Features

Why Birds of Prey Fell Out of the Sky

4. The Meta Human Factor

metaeye

Quick, what is Batman’s superpower? If you answered none, or he’s always prepared, or he’s the goddamn Batman, you would be correct. For a guy who knows gods, Martians, and Scooby-Doo, the Batman’s most impressive quality was the fact that he never needed superpowers to be one of the most feared heroes of the DC Universe, inspiring others to live up to his standard. Birds of Prey however, abandons this human aspect in favor of a meta human one.

Dinah is the daughter of Black Canary, imbued with touch-telepathy, prophetic dreams, and eventually telekinesis as opposed to a supersonic scream of her mother (because that totally makes sense…). Huntress, on the other hand, gains all of the cat-powers of her mother, because in this universe Catwoman has superpowers for some reason. I’m not a meta-geneticist — couldn’t get past Calc II– but some consistency with passing down powers could be observed.

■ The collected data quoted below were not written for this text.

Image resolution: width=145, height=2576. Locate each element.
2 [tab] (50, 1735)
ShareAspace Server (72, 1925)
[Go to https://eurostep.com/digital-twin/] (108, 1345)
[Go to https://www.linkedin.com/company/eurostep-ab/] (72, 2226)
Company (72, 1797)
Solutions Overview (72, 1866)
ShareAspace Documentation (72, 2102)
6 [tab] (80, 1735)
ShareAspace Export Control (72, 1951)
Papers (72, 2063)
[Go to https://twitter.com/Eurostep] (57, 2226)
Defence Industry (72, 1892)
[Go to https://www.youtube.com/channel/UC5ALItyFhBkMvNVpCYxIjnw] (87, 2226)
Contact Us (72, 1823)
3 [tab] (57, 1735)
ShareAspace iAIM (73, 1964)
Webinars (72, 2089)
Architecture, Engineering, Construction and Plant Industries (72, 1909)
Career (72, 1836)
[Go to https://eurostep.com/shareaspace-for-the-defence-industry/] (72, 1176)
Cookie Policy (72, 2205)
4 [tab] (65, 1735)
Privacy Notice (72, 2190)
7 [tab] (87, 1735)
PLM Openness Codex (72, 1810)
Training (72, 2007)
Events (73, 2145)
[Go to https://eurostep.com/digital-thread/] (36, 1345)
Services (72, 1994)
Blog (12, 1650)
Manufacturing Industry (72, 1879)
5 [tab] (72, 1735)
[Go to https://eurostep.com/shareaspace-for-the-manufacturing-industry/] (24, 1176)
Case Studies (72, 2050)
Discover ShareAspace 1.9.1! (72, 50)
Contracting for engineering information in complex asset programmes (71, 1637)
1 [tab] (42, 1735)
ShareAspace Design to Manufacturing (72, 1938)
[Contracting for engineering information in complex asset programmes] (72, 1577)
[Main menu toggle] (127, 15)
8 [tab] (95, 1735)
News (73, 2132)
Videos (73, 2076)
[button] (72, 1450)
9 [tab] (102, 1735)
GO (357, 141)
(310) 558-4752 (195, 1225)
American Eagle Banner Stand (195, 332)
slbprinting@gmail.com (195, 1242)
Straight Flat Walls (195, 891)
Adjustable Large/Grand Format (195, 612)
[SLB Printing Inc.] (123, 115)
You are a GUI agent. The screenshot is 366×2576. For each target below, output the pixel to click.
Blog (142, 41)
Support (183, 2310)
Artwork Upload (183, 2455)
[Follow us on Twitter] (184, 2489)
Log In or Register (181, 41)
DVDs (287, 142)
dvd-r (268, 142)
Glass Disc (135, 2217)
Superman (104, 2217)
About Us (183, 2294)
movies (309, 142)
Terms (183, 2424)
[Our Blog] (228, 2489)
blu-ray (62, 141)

When you think about it, retroactively giving Catwoman superpowers is insulting to her entire character. Part of the reason why Batman was so attracted to Catwoman in the first place was because she was essentially his equal, a woman able to bypass and unlock the deepest treasures and locks of humanity with just her human intellect and physical abilities. Though she may have used her abilities for evil, it is the impressiveness of these abilities that drew Batman to her. To instead say it was all because she was meta-human is insulting.

Consequentially, this meta human Catwoman also sort of makes makes Catwoman, the movie, canon. Do you really want to be remembered as the show that borrowed an idea from Catwoman?